TASK ITEM:
First find the line with "Каталог (192, 1076)", then reproduce it and all following lines of the data to the end, exactly and with no pictures, adding nothing.

[Saved entries]
··········
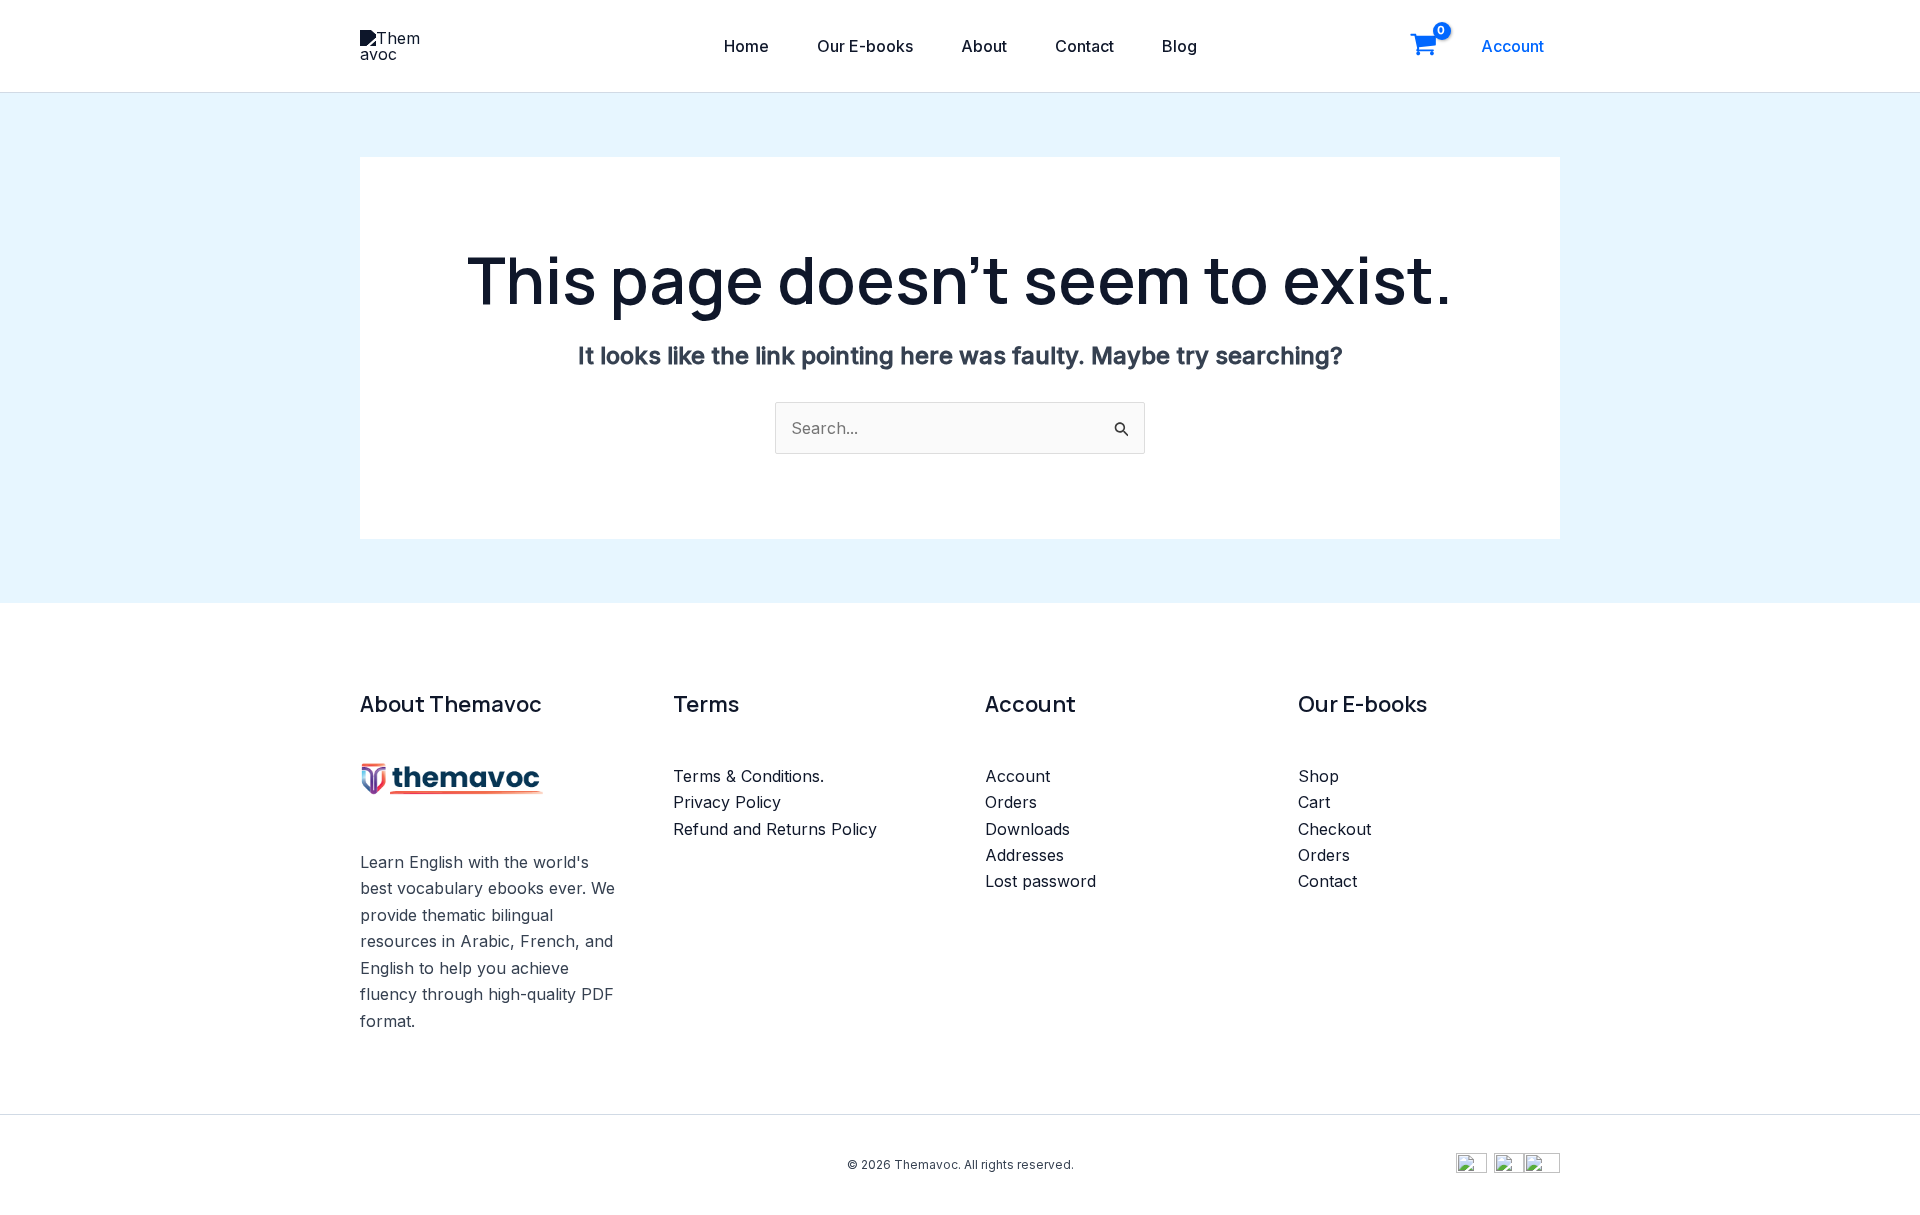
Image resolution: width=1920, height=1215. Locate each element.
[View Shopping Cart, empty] (1423, 46)
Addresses (1024, 855)
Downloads (1027, 829)
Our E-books (865, 46)
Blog (1179, 46)
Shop (1318, 776)
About (984, 46)
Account (1512, 46)
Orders (1011, 802)
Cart (1314, 802)
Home (746, 46)
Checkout (1334, 829)
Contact (1084, 46)
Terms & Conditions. (748, 776)
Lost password (1040, 881)
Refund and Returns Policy (775, 829)
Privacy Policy (727, 802)
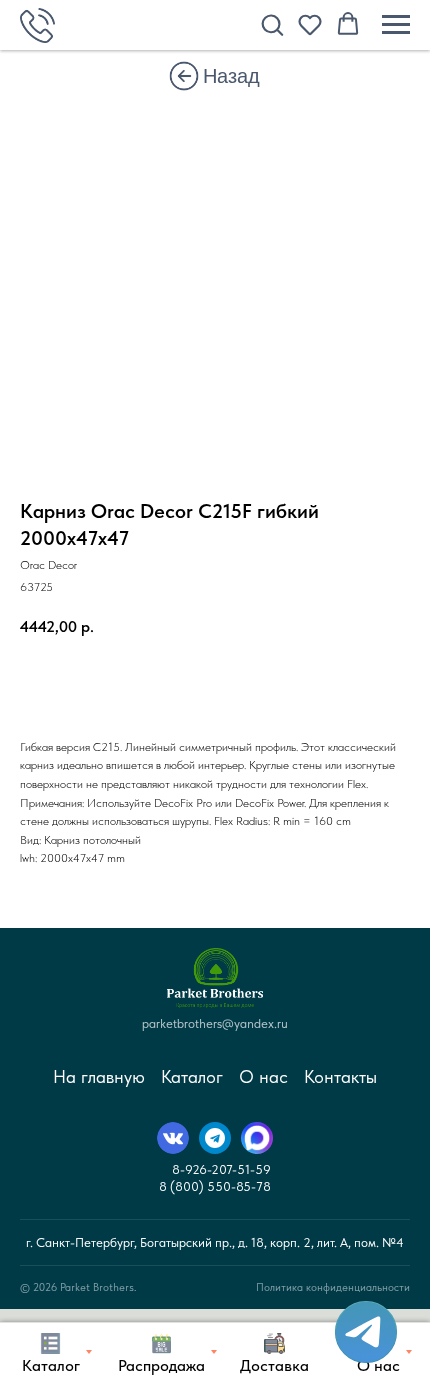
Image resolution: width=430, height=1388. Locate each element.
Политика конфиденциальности (333, 1287)
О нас (263, 1076)
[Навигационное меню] (396, 25)
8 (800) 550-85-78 (215, 1186)
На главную (99, 1076)
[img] (184, 76)
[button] (272, 24)
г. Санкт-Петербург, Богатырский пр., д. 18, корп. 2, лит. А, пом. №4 (215, 1242)
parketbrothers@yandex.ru (215, 1023)
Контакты (340, 1076)
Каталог (192, 1076)
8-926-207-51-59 (221, 1169)
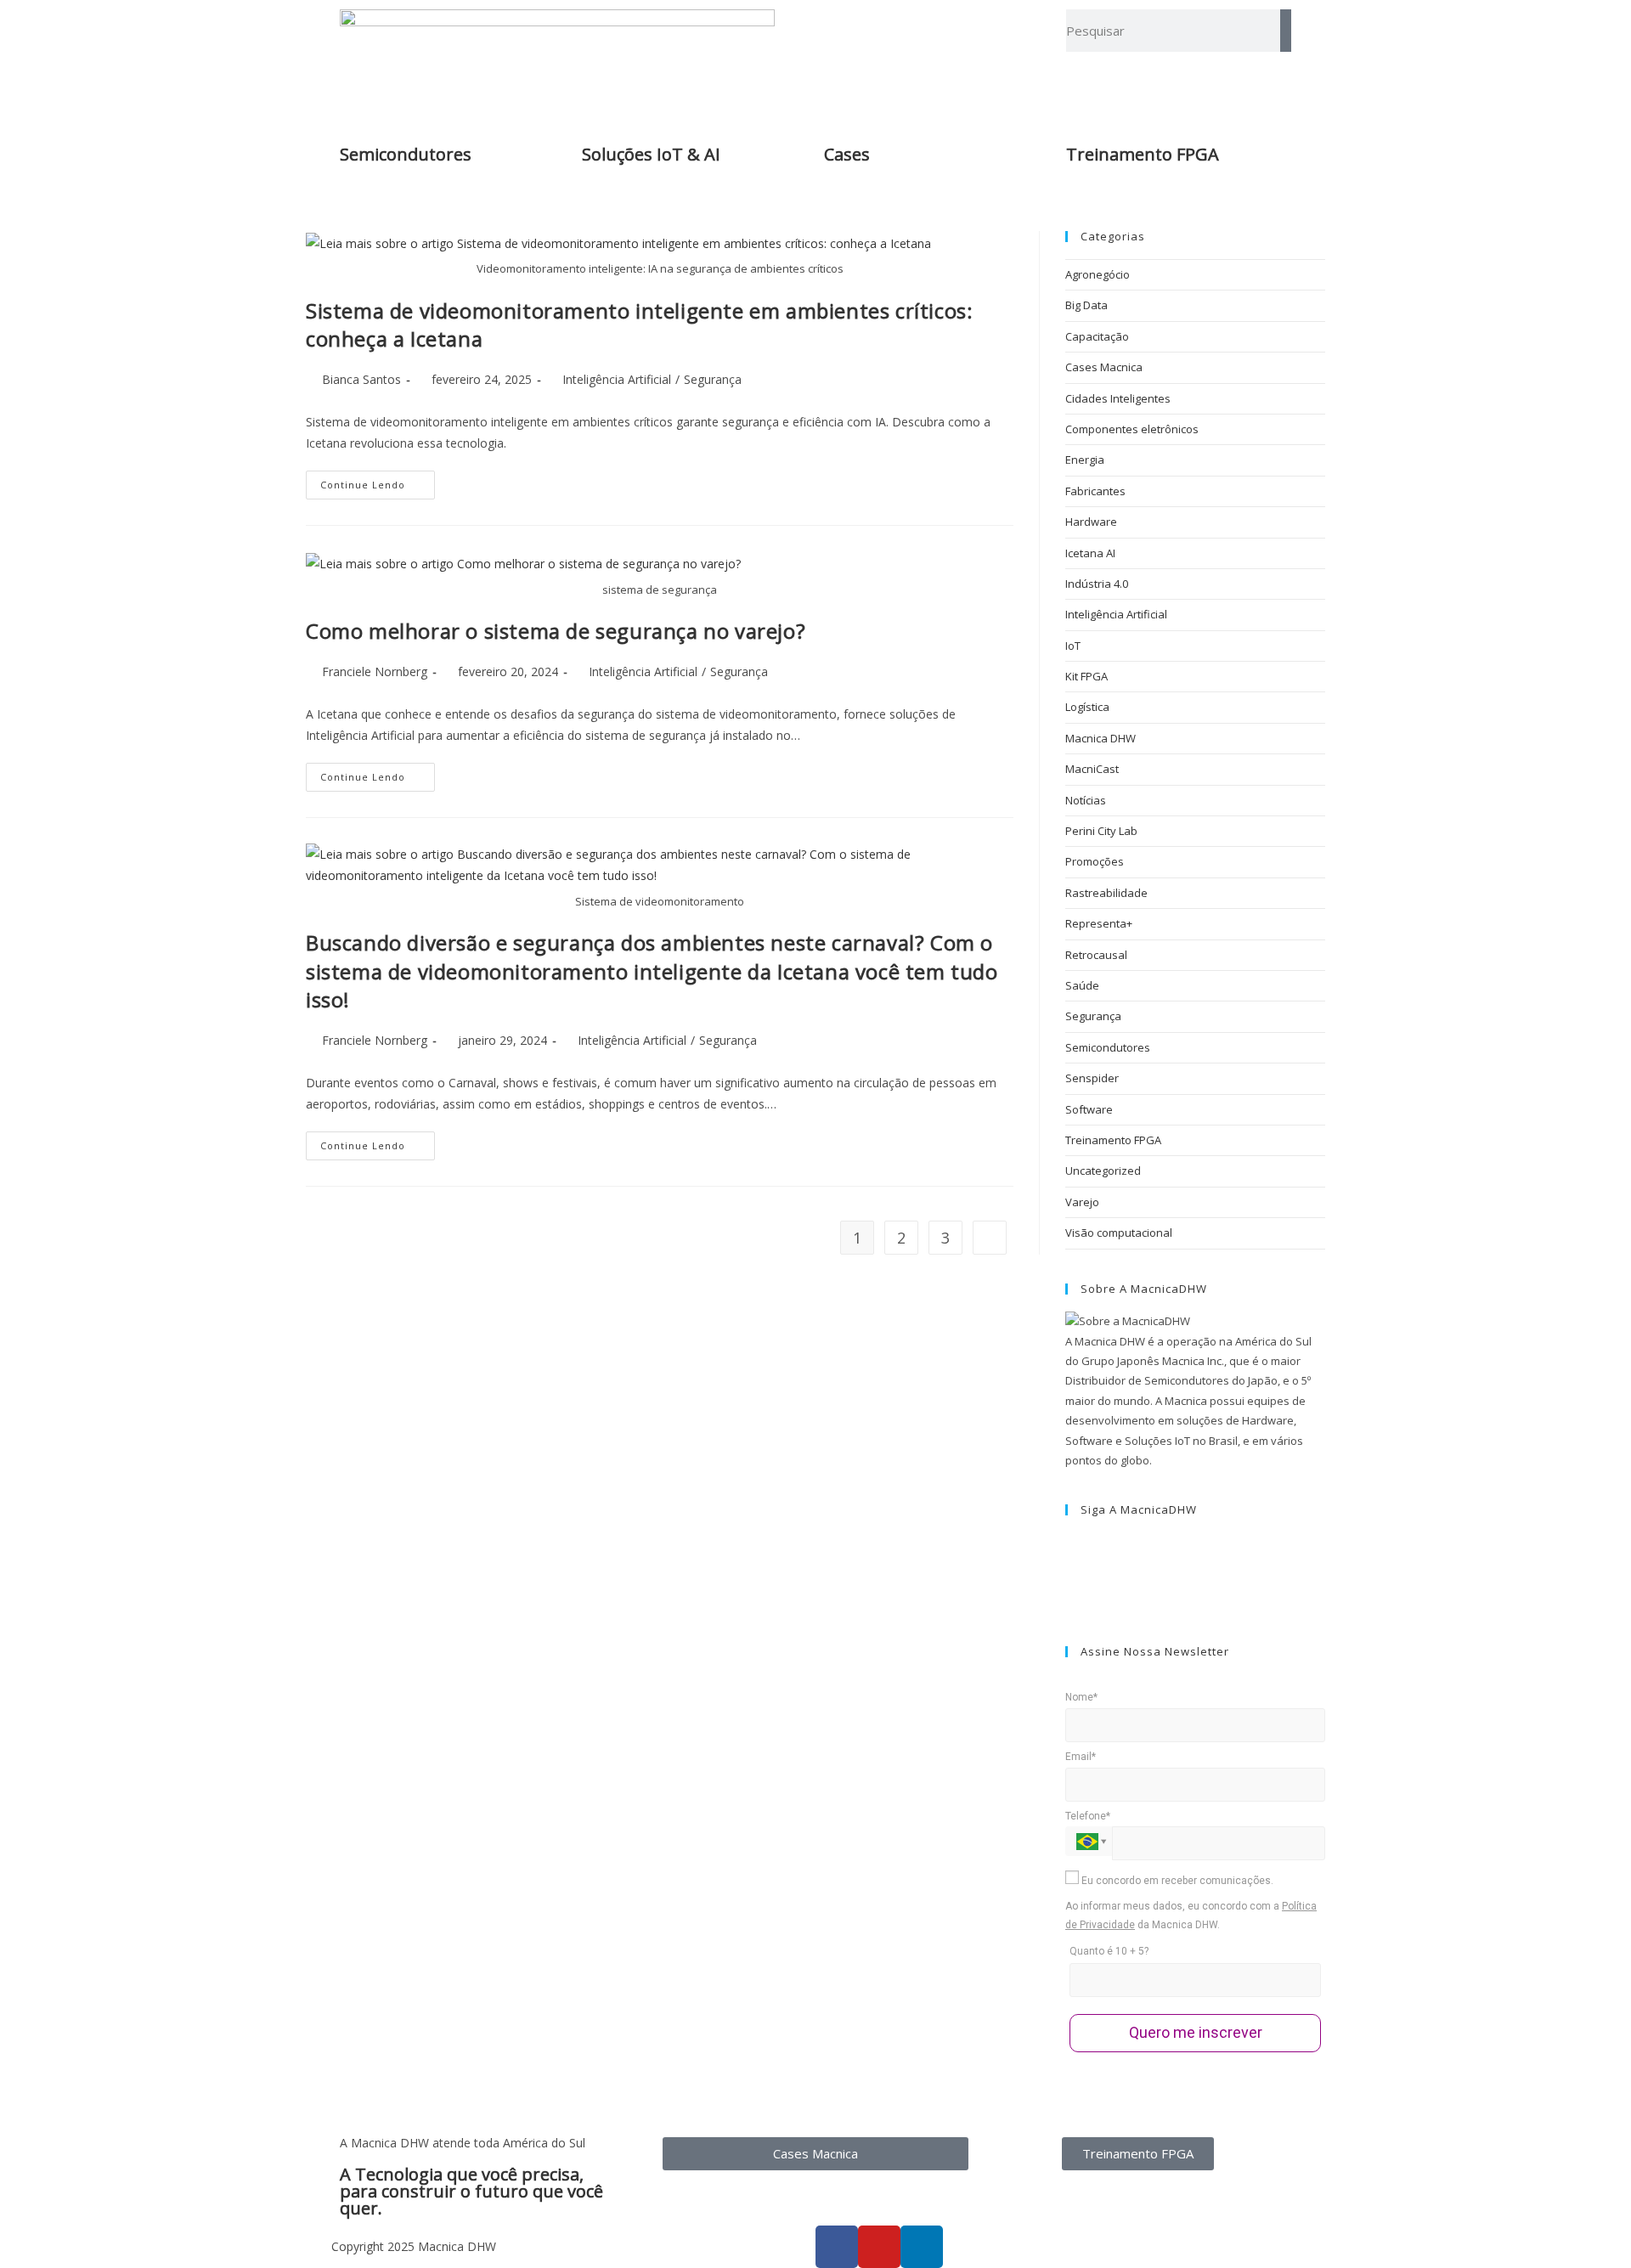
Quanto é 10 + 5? (1108, 1951)
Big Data (1086, 305)
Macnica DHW (1100, 738)
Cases (847, 154)
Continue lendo (377, 481)
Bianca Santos (361, 379)
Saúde (1082, 985)
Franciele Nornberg (374, 671)
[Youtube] (1069, 1602)
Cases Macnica (1104, 367)
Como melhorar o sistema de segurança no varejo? (555, 631)
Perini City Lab (1101, 830)
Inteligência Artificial (616, 379)
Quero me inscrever (1195, 2032)
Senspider (1092, 1078)
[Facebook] (1069, 1541)
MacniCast (1092, 768)
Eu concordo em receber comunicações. (1176, 1881)
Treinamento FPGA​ (1142, 154)
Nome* (1081, 1697)
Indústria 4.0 (1096, 583)
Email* (1080, 1757)
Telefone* (1087, 1816)
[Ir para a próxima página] (990, 1238)
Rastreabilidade (1106, 892)
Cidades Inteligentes (1118, 398)
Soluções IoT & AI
··········
SOLUTION FOR THIS EXERCISE:
Каталог (192, 1076)
8-926-207-51-59 (221, 1169)
Quanto é 10 + 5? (1108, 1951)
Big Data (1086, 305)
Macnica DHW (1100, 738)
Cases (847, 154)
Continue lendo (377, 481)
Bianca Santos (361, 379)
Saúde (1082, 985)
Franciele Nornberg (374, 671)
[Youtube] (1069, 1602)
Cases Macnica (1104, 367)
Como melhorar o sistema de segurança no varejo? (555, 631)
Perini City Lab (1101, 830)
Inteligência Artificial (616, 379)
Quero me inscrever (1195, 2032)
Senspider (1092, 1078)
[Facebook] (1069, 1541)
MacniCast (1092, 768)
Eu concordo em receber comunicações. (1176, 1881)
Treinamento FPGA​ (1142, 154)
Nome* (1081, 1697)
Indústria 4.0 (1096, 583)
Email* (1080, 1757)
Telefone* (1087, 1816)
[Ir para a próxima página] (990, 1238)
Rastreabilidade (1106, 892)
Cidades Inteligentes (1118, 398)
Soluções IoT & AI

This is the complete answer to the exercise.